Black-Led Community Birth Center Coming to Durham, North Carolina

Oct 5, 2022 | Birth Center Stories

Tina Braimah, CNM, CPM, the founder of Sankofa Birth and Women’s Care, has earned the trust and respect of birthing people and institutions in North Carolina for her work providing safe and accessible home birth. In 2021, she was named Midwife of the Year by the Carolina Nurse’s League. Now, as Braimah moves toward opening a community birth center, trust and respect in Sankofa continues to flow.

In Durham, where Sankofa is located, the infant mortality rate for African-American versus white infants is twice the state’s average, meaning it is twice as dangerous to be born a Black baby in Durham. Nonetheless, Sankofa has demonstrated their effectiveness with 0% babies born preterm, a less than 1% cesarean rate, a 100% breastfeeding rate at initiation and a 99% rate at 6 weeks. The majority of people birthing with Sankofa are Black, and more than a quarter receive Medicaid. Braimah is clear: “We catch 100 percent of all complications before they become a threat to the mother and baby.”

Braimah launched Sankofa in 2017, providing care to birthing people in their homes. When COVID hit, the demand for out of hospital births grew, along with challenges for midwives entering homes. That’s when Braimah began offering birthing people the option to birth in a home away from their own. “We did this for two and a half years,” says Braimah, “filling an unmet need in the community.” When the number of births they assisted grew from 20 to 50 per year, Braimah and the Sankofa team knew they’d need to put a longer term plan in place. “I was on call 24 hours a day, 7 days a week for 6 years,” Braimah recalls. “I thought, how can I do this without facing complete burnout? That’s when we said, ‘Wouldn’t it be great if we could start a birth center?’”

As fate would have it, in May 2022, a local birth center announced that they would no longer be doing births. Braimah knew it was the right time, and with support from a former client, began planning and fundraising. When Braimah and her team came up with a target of $500k needed to open the center, the amount felt astronomical. “Then I remembered Leseliey Welch at BCE encouraging us to practice abundance and aim for $10 million. I thought, well, you can’t get more abundant than that!” Now that they’ve moved into the research and development phase of the project, the Sankofa team is projecting a budget of $4 million. In just two months, Sankofa garnered $75k in “no strings attached” funds from private local foundations.

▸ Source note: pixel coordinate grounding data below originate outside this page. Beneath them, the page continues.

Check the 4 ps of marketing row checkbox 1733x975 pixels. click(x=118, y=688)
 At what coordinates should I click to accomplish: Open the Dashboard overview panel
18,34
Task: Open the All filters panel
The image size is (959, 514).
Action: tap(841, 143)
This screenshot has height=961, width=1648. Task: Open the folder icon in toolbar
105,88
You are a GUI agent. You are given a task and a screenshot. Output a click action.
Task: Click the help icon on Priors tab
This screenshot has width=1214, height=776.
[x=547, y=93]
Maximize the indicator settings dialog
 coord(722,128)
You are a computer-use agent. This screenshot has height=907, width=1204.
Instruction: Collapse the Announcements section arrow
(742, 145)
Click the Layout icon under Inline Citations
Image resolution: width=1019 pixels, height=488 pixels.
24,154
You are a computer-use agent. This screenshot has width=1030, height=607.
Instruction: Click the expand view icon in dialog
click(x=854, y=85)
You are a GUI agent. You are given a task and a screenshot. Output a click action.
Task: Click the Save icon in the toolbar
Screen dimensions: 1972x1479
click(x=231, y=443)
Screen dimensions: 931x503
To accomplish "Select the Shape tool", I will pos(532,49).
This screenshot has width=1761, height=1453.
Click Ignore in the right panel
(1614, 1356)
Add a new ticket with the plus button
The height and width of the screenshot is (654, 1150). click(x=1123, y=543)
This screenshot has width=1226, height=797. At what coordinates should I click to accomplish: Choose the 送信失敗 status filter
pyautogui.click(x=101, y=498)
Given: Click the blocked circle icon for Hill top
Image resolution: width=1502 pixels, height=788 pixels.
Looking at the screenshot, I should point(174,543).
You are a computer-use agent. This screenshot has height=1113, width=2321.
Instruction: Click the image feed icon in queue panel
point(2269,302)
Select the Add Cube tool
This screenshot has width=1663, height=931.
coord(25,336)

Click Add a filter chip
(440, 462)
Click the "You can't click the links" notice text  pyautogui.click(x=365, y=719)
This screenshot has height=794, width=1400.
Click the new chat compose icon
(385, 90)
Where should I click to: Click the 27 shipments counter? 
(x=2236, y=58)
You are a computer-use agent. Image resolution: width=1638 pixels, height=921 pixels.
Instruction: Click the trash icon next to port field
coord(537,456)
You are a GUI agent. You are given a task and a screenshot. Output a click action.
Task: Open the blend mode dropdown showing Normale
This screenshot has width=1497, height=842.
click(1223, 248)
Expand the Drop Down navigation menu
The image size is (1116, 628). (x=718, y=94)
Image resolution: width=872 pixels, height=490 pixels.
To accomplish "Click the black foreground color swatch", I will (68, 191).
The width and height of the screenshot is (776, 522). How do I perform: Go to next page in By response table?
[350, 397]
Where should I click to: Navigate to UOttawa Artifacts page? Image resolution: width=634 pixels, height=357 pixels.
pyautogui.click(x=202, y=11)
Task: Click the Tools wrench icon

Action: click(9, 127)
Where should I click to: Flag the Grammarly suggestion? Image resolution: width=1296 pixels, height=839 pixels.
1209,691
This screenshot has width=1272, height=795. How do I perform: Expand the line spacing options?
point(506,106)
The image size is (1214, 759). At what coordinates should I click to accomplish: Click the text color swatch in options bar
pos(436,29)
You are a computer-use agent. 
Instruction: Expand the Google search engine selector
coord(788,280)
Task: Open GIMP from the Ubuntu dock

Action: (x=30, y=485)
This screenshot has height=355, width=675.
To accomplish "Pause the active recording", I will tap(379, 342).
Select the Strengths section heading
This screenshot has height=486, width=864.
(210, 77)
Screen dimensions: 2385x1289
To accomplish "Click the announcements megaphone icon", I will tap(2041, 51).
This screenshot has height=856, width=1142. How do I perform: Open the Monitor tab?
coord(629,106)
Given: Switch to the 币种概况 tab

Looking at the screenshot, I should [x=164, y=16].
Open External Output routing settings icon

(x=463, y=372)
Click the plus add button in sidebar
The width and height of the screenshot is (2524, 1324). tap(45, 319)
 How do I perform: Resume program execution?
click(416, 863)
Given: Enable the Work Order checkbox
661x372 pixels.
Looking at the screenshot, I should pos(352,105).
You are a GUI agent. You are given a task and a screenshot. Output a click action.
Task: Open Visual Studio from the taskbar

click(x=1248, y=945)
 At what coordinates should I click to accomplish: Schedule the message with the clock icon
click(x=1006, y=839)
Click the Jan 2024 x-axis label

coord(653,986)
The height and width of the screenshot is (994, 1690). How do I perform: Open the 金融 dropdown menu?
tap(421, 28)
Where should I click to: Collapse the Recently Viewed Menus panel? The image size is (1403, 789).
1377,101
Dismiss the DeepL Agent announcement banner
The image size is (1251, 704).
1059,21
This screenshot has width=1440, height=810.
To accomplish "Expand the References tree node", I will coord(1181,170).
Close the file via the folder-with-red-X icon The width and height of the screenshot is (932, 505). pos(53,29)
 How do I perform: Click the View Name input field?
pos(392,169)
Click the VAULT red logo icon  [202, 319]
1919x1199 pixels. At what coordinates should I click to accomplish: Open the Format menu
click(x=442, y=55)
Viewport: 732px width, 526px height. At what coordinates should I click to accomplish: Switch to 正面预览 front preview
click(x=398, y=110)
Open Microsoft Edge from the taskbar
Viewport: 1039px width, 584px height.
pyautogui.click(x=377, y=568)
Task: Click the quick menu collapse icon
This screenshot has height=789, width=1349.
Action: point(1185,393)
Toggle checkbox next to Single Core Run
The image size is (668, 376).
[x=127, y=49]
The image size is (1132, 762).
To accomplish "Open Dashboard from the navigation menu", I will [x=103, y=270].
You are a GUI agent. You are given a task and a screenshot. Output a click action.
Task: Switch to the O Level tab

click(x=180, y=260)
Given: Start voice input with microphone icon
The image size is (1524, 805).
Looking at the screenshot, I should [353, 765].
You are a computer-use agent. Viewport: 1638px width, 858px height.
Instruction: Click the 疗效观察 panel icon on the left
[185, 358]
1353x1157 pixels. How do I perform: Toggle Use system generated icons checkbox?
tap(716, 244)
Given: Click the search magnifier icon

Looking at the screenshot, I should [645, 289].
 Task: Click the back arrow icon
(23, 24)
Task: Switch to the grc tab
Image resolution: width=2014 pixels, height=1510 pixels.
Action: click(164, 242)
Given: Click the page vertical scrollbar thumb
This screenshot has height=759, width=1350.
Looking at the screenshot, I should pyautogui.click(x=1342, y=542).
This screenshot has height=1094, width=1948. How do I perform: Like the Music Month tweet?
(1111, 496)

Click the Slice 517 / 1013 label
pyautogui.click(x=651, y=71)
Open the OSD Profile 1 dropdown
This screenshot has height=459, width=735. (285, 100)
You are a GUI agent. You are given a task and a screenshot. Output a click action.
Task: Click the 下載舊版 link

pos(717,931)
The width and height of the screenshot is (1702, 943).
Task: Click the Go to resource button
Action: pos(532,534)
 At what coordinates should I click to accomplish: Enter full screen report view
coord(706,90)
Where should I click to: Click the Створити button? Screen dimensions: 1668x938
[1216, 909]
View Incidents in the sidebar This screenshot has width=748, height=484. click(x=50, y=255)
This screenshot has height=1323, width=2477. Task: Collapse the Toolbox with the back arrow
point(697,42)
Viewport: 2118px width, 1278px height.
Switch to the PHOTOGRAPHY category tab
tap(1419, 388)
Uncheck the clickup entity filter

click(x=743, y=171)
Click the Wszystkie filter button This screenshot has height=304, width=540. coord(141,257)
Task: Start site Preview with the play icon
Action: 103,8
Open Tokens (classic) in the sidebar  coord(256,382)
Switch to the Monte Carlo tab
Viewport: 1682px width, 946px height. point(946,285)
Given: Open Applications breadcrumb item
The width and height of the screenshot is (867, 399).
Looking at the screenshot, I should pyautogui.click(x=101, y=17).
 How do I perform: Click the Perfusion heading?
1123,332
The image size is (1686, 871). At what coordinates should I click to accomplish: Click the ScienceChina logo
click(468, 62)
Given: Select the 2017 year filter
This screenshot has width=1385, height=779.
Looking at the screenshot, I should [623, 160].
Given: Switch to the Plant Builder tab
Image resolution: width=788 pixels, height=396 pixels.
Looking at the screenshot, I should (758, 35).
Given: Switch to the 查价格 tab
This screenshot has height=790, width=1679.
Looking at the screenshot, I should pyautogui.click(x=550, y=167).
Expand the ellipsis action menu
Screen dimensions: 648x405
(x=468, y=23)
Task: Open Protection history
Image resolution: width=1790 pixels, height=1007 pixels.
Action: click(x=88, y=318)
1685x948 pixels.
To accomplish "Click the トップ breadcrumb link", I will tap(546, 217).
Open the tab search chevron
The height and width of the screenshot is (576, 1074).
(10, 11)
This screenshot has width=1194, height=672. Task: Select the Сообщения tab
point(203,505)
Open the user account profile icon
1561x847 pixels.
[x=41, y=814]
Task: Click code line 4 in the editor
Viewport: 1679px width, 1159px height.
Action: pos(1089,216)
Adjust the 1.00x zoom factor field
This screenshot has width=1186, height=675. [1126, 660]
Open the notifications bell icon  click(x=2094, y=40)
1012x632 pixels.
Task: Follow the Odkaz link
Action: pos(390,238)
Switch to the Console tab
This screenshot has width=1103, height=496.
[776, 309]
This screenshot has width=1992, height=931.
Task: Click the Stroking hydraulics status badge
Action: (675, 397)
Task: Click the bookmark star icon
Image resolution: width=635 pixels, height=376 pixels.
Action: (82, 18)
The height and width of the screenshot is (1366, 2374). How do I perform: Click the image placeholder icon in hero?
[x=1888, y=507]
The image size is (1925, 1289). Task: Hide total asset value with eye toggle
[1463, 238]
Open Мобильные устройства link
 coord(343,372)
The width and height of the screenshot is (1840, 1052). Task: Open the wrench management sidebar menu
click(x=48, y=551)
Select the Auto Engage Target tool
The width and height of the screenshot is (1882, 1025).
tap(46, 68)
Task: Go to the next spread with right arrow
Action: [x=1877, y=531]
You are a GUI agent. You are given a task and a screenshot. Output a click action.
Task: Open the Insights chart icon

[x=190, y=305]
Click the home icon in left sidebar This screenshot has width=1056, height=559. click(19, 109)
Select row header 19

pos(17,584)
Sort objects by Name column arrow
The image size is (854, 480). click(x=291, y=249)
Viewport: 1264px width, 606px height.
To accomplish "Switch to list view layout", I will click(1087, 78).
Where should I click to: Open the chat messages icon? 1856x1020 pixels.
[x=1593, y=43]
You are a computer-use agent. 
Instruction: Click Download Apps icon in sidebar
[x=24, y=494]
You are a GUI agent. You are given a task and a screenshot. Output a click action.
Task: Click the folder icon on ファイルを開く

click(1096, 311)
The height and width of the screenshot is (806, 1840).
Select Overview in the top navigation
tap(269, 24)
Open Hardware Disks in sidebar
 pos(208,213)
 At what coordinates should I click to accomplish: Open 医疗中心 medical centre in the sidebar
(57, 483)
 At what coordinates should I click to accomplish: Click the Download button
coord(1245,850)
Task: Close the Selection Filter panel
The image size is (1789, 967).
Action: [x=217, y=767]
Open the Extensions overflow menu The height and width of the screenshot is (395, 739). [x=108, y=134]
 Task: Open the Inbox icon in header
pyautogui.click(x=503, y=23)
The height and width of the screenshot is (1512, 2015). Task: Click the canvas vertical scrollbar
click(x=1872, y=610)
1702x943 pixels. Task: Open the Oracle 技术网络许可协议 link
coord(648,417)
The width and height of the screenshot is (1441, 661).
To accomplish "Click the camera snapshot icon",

With a team in place and strong pro bono legal support, the future community birth center began to take shape. “I needed a strong team,” says Braimah, “because, as a midwife, I had little business background and no clout with local policymakers.”

Now, the Sankofa team is on its way toward its vision of a community birth and wellness center that provides birth center care, open access prenatal and postpartum care for people who want the midwifery model of care but not an out of hospital birth, and wellness care including contraceptive and gender affirming care. “Reclamation is a core component,” says Braimah, through their BIPOC-focused midwifery training that re-centers BIPOC wisdom and leadership in birthing.

“Just being part of BCE has been incredible,” says Braimah, who has received two small Capital Circle grants from BCE. “Being in a group of people who have already done what I’m trying to do has been critical. I’ve learned things that I wouldn’t even have known to ask about.”